# Motor paso a paso 12V



## HAMP (Abr 25, 2007)

Buenas tardes a todos desearía que alguien me oriente con lo siguiente: necesito un motor paso a paso de 12V consumo aprox 1A que estando desenergizado pueda moverse libremente, no es condicionante la velocidad, sí sería conveniente un buen número de pasos con su circuito de accionamiento 12V de forma que si mantengo accionado un botón recibe pulsos de moverse en un sentido y si acciono otro realiza el movimiento inverso. Si no acciono ninguno se mantiene bloqueado en la posición y si le quito alimentación gira libremente.

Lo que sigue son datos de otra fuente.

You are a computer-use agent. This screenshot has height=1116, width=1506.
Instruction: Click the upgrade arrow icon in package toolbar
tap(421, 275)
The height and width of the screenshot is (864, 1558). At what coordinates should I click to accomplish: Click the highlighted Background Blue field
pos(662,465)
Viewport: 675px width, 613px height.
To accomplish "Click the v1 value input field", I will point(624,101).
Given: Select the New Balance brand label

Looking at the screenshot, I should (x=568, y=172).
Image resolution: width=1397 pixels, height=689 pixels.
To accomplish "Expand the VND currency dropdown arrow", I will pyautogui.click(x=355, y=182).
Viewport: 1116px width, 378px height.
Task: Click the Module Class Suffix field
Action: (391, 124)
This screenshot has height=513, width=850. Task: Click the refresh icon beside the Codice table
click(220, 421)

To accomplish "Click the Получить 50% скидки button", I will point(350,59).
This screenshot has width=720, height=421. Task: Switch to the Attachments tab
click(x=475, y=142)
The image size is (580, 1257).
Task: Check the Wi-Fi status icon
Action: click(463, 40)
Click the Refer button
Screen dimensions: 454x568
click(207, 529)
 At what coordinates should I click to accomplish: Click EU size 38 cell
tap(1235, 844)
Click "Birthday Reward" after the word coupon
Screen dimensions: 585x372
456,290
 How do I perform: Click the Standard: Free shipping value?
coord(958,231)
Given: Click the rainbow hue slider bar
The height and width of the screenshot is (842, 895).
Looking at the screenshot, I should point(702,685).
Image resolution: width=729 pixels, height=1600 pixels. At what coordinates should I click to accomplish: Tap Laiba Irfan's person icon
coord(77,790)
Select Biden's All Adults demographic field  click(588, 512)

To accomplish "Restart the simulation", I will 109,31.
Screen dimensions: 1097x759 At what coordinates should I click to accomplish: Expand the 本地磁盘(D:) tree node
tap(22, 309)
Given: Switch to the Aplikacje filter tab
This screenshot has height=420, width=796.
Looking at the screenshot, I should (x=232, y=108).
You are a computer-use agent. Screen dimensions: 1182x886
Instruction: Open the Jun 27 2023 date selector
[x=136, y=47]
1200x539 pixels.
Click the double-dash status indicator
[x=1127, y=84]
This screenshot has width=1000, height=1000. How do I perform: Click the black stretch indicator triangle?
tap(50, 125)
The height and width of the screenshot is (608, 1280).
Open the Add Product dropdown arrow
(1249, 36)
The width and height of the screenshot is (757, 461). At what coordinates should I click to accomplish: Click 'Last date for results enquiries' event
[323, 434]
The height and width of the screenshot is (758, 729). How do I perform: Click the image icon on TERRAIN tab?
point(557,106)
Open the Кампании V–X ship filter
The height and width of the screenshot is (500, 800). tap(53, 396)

Pregunto: eso existe? donde lo consigo? en su defecto desearía me orienten para poder desarrollarlo.
Desde ya muchas gracias a todos, ( como ven mis conocimientos son muy escasos)


----------



## Francisco Valdez (Abr 25, 2007)

Si existe algo como lo que quieres que haga, lo he visto aplicado en brazos didácticos de LabVolt.

Lo que no te entendí fue si lo quieres desarrollar o conseguir ya hecho


Entra a este link, a ver si es algo de lo que estas buscando...
http://www.superrobotica.com/S310410.htm

Saludos


----------



## HAMP (Abr 25, 2007)

Sí, aparentemente algo así es a lo que me refiero. Lo voy a estudiar detenidamente. Dado que mis concimientos del tema son algo menos que nulos desearía encontrarlo hecho pero como mi audacia supera mi ignorancia no descarto la posibilidad de hacerlo dado el caso. En el caso de comprar el set motor+controlador de cuanto dinero estaríamos hablando aprox.?
Muchas gracias por la información.


----------



## Francisco Valdez (Abr 25, 2007)

la verdad no sé, aqui en México llegan a costar hasta 1,500 pesos como 140dlls los que he visto....

Saludos y suerte en tu proyecto


----------